Summary The combined explosions of computational power and the amount of available data have made algorithms the new limiting factors in machine learning. The objective of this thesis is therefore to introduce new methods capable of taking advantage of large amounts of data and computational resources. We present two independent contributions. First, we develop fast optimization algorithms, adapted to the advances in parallel computing architecture to handle massive amounts of data. We introduce an analytical framework for asynchronous parallel algorithms, which allows us to make correct and simple proofs. We demonstrate its usefulness by analyzing the convergence and speedup properties of two new algorithms.
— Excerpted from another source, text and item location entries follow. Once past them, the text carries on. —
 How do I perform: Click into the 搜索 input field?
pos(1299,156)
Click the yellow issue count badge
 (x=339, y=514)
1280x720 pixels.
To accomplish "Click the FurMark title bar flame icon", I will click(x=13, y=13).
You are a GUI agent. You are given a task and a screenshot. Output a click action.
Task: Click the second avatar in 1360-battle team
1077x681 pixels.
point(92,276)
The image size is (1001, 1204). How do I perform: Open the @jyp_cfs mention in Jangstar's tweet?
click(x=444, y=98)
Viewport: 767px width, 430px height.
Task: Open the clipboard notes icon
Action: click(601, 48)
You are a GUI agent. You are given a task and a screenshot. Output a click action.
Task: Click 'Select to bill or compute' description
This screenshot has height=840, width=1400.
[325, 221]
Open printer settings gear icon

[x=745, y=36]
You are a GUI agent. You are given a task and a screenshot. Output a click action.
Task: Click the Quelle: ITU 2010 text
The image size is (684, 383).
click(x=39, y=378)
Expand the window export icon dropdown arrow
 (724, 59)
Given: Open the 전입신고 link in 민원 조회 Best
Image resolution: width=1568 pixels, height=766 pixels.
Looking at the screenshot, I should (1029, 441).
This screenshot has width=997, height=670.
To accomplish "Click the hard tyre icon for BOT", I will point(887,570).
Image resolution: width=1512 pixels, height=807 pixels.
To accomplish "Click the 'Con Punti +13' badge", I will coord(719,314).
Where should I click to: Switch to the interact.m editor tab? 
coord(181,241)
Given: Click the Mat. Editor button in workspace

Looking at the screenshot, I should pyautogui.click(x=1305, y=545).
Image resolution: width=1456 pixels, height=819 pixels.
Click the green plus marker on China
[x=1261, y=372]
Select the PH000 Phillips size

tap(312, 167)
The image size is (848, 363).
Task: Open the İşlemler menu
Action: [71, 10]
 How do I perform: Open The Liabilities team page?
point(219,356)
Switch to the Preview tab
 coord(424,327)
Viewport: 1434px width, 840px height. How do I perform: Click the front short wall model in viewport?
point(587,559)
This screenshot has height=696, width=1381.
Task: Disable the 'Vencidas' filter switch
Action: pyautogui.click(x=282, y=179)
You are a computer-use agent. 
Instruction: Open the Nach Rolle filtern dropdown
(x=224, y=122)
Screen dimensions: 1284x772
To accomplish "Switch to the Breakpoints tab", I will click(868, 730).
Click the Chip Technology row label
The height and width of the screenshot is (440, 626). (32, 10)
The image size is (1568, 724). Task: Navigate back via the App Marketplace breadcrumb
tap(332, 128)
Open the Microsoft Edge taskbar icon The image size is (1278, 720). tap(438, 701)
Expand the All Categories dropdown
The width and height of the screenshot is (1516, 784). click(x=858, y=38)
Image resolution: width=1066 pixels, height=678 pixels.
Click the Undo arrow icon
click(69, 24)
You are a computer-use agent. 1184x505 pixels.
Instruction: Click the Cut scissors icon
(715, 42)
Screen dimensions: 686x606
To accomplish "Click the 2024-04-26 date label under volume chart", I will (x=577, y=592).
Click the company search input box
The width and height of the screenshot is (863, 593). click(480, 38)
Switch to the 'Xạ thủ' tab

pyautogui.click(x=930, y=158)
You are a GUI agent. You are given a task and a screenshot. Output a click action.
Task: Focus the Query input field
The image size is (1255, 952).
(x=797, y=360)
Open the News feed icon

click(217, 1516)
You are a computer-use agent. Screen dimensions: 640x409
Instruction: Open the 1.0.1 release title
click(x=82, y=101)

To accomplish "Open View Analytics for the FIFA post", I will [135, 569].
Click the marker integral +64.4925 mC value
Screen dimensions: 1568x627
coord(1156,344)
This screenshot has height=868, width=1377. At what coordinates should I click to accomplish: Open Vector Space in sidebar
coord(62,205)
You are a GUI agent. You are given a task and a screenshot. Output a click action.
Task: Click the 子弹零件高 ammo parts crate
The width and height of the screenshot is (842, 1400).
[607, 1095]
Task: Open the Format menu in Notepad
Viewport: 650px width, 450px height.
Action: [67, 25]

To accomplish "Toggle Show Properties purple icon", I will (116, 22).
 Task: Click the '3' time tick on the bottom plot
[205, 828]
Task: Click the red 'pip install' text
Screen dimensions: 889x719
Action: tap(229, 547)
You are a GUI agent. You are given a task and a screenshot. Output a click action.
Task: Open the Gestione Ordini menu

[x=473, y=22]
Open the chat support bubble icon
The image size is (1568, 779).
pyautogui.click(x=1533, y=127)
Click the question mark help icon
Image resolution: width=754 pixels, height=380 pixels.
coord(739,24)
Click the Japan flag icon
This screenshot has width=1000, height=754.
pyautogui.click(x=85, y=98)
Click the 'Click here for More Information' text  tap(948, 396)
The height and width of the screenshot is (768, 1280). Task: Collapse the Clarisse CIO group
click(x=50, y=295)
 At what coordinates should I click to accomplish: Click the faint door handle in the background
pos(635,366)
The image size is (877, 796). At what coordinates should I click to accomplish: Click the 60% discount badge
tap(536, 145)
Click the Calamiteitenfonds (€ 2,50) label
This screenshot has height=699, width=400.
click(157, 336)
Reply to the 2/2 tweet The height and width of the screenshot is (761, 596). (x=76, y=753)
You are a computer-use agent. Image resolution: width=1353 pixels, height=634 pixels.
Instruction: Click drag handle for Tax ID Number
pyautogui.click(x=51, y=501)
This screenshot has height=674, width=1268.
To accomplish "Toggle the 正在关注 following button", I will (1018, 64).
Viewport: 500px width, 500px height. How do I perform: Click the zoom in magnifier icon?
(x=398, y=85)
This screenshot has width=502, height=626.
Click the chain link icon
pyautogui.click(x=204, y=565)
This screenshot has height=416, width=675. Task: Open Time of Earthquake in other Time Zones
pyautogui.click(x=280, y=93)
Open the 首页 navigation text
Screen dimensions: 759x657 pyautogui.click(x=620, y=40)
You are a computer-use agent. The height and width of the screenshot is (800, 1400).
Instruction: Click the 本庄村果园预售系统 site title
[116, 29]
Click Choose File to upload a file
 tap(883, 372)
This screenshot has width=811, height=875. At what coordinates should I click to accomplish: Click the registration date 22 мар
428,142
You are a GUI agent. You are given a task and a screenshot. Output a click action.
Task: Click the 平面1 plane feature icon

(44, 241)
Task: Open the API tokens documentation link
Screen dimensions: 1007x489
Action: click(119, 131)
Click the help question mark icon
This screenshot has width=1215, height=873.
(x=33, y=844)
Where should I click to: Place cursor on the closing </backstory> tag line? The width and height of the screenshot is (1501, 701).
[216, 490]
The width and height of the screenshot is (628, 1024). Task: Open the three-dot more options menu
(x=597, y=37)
Asaga is a parsimonious asynchronous parallel variant of Saga, a variance-reduced algorithm that has a fast linear convergence rate in the case of a smooth and strongly convex objective. Under the right conditions, Asaga is linearly faster than Saga, even in the absence of parsimony. ProxAsaga is an extension of Asaga to the more general case where the regularization term is not smooth. ProxAsaga also obtains a linear acceleration. We have performed extensive experiments to compare our algorithms to the state of the art. Second, we present new methods suitable for structured prediction. We focus on recurrent neural networks (RNNs), whose traditional training algorithm - based on the maximum likelihood principle (MLP) - has several limitations. The associated cost function ignores the information contained in the structured metrics. Moreover, it causes discrepancies between training and prediction. We therefore propose SeaRNN, a new training algorithm for RNNs inspired by the "learning to search" approach. SeaRNN relies on a state space exploration to define global-local cost functions, closer to the evaluation metric than the MLE objective. Models trained with SeaRNN perform better than those learned via MLE on three challenging tasks, including machine translation. Finally, we study the behavior of these models and perform a detailed comparison of our new approach to related research.